— start of Document passage —

For example, in the case that is considered by way of an example, the ACQ/CLASS unit 10 is adapted to receive the following voice signals as input that are transmitted in the cockpit, or to receive at least some of them: for example, those transmitted by the pilot (for example, the microphone worn by the pilot comprises an output connected to an input of the ACQ/CLASS unit 10) and those transmitted to the pilot (at least some of the loudspeakers in the cockpit comprise an output connected to a respective input of the ACQ/CLASS unit 10, the audio headphones worn by the pilot comprise an output connected to a respective input of the ACQ/CLASS unit 10).

In the embodiment described herein, solely by way of illustration, the information to be noted has been considered to be of N=3 distinct types, listed below:

• • ATC type notes: radio communications carried out over VHF and HF frequencies for exchanges with ATC, in the Pilot-to-Control Tower direction;
  • ATIS type notes: ATIS information;
  • “Miscellaneous” type notes: miscellaneous notes “at the request” of the pilot.

For the first two types of notes (ATC and ATIS), in the considered embodiment, the information provided in the voice signal must be integrated into a note and the key information must be highlighted.

The miscellaneous notes, at the request of the pilot, notably relate, for example, to the following:

• • flight time monitoring: “block time”, “Take Off time”, “landing time”, “flight time”, etc.;
  • departure, arrival and taxiing information (for example, parking at the destination);
  • fuel management (for example, fuel quantity records): block at a given time, fuel flow, fuel used;
  • potentially, information after becoming aware of weather information (METAR/TAF), NOTAMs, airport information sheets, or information from listening to ATIS audio (for example: QNH, wind (speed and direction), runway in use).

The processing unit 20 is adapted to generate text notes: it is notably adapted to transpose a voice signal into a text note that has been classified by the ACQ/CLASS unit according to the class that has been assigned thereto. In the considered embodiment, the processing unit 20 comprises a voice-to-text transposition sub-unit 21, called STT (Speech-To-Text) unit, an interpretation unit 22, called INTERP (for example, a natural language processing and natural language understanding (NLP/NLU) component), and a note management sub-unit 23, called GEST_NOTES unit.

— end of Document passage —
— start of Information provided —

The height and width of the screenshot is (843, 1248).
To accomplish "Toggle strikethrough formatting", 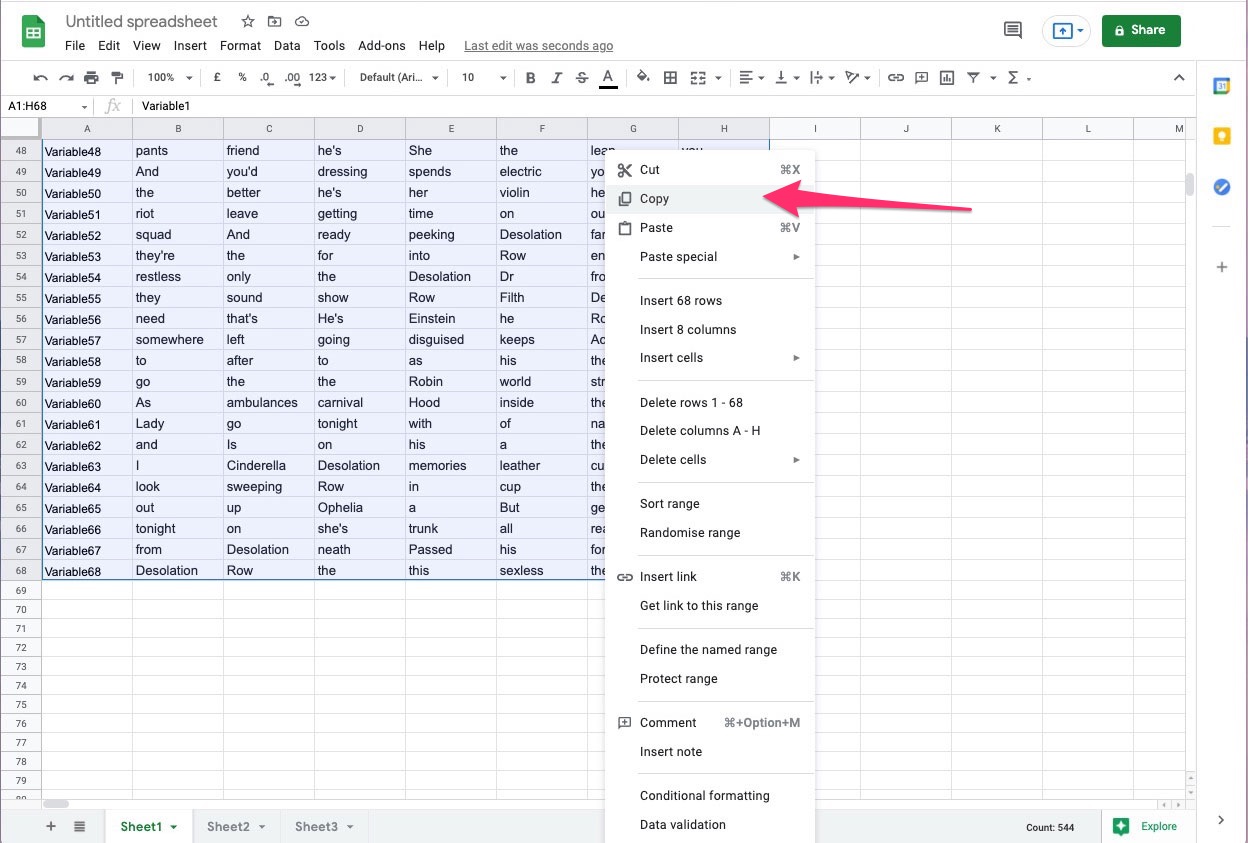I will click(x=581, y=77).
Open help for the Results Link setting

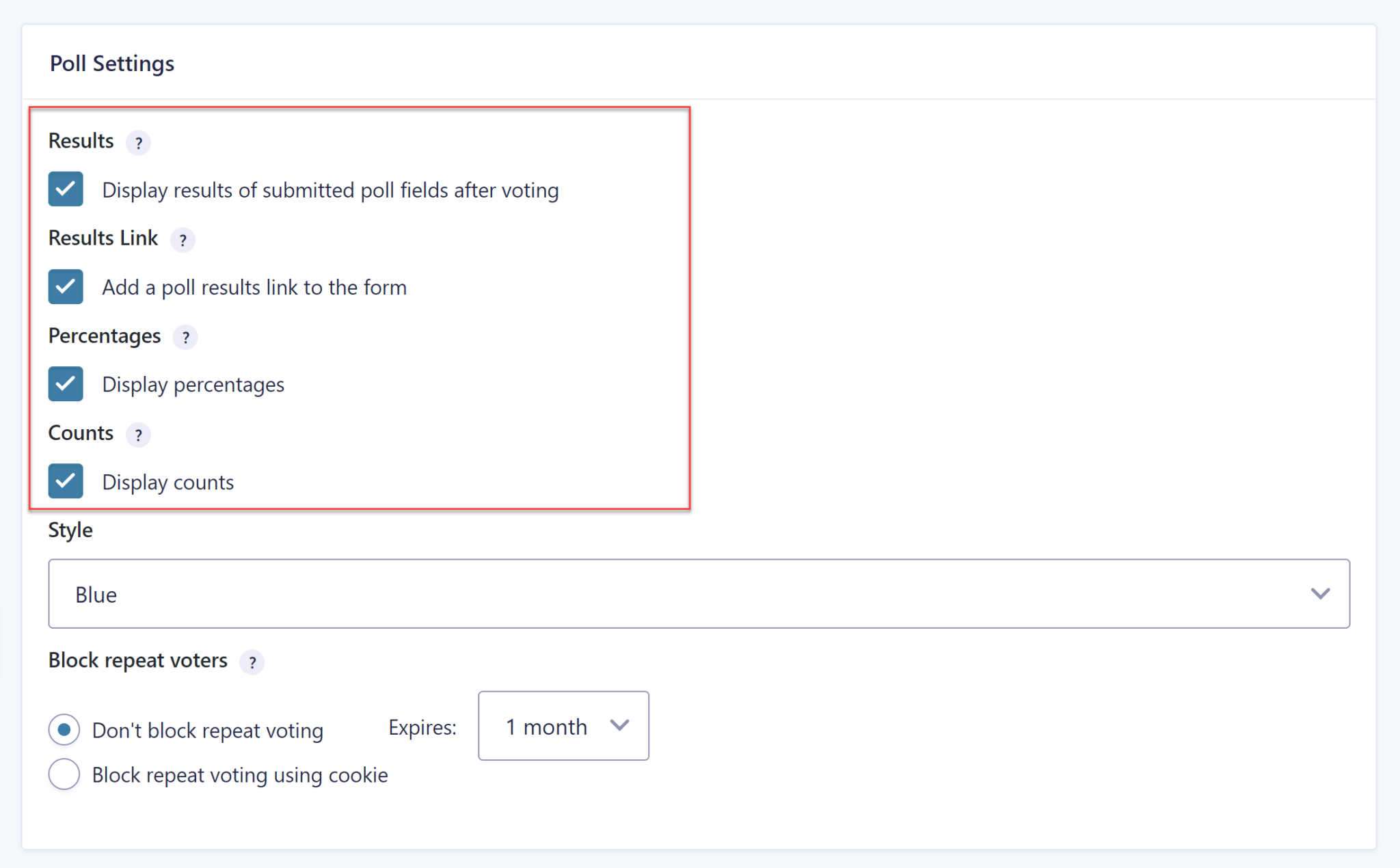183,240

— end of Information provided —

## To-do list
1. In the passage on cockpit voice notes, write out the text starting at "For example, in" and ending at "ACQ/CLASS unit 10).".
2. Write the next part of the description of the cockpit note-taking system, picking up after its final sentence.

## Responses to the tasks
1.
For example, in the case that is considered by way of an example, the ACQ/CLASS unit 10 is adapted to receive the following voice signals as input that are transmitted in the cockpit, or to receive at least some of them: for example, those transmitted by the pilot (for example, the microphone worn by the pilot comprises an output connected to an input of the ACQ/CLASS unit 10) and those transmitted to the pilot (at least some of the loudspeakers in the cockpit comprise an output connected to a respective input of the ACQ/CLASS unit 10, the audio headphones worn by the pilot comprise an output connected to a respective input of the ACQ/CLASS unit 10).

2.
The AFF unit 30 is adapted to display the text notes generated by the processing unit 20 and comprises an HMI (Human Machine Interface) with, for example, a screen and a keyboard (or a touchscreen).

The assistance device 1 is adapted, in the considered embodiment, to implement the steps, shown in FIG. 2, of an aircraft piloting assistance method 100. The units that make up the device are thus adapted to implement the steps of the aircraft piloting assistance method 100 involving them. In one embodiment, the steps, or at least some of these steps, are implemented by executing, on a processor of the assistance device 1, software instructions stored in a memory of said assistance device 1.

The method 100 comprises a step 101 of acquiring and classifying voice signals, carried out by the ACQ/CLASS unit 10, which, during the various stages of the flight of the aircraft, receives the voice signals transmitted by the pilot and the signals received by the pilot as input, as described above.

The ACQ/CLASS unit 10 detects an event for identifying a class from among a predefined set of events for identifying N classes of text notes and, following this detection, triggers the acquisition of a voice signal and associates this voice signal with the class corresponding to this identification event.

The element for identifying a predefined class can be varied:

• • activating a specific HMI button (this is understood to mean activating a hardware button or selecting a field on a screen, of the cockpit, for example, that is associated with a predefined function); and/or
  • one or more key words spoken in a voice signal; and/or
  • the source of a voice signal (for example, pilot headset microphone or pilot headset earpiece); and/or
  • the flight phase (take-off, cruising, landing).

The ACQ/CLASS unit 10 clearly includes technical means allowing it to carry out this detection (voice recognition on the voice signals originating from the various gathered sources, detection of HMI button activation, etc.). In one embodiment, it is connected to one or more remote control units that carry out this detection and notify the ACQ/CLASS unit 10 in real-time.

The start and end of acquisition are defined for each note type.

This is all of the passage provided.